**Problem to work on:** Count the lines below that contain the word "resolution", and reply with that number alone.

**Information supplied:**
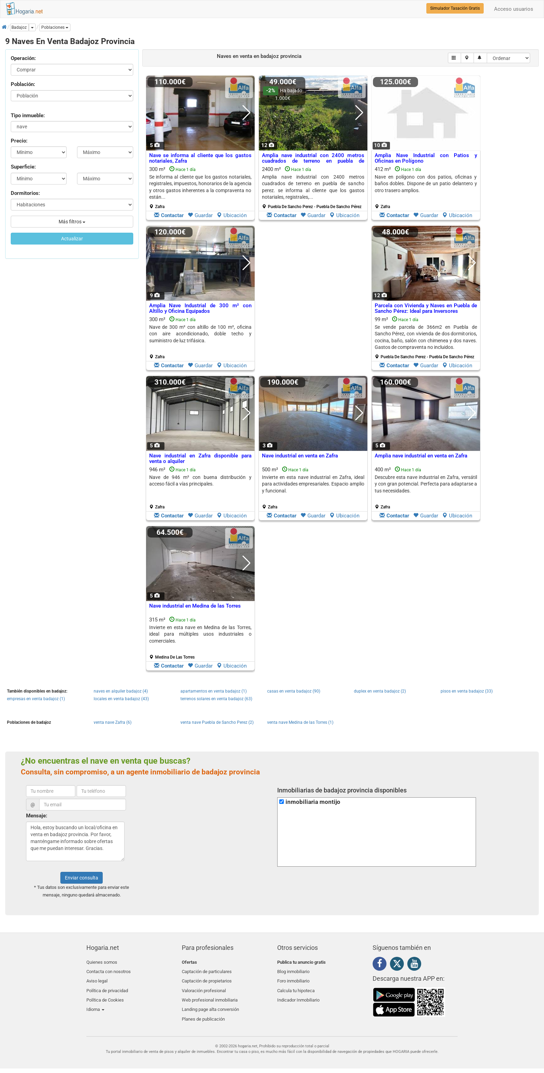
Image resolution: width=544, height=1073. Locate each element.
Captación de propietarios (207, 978)
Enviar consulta (81, 878)
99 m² (426, 337)
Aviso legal (97, 978)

**The output:** 1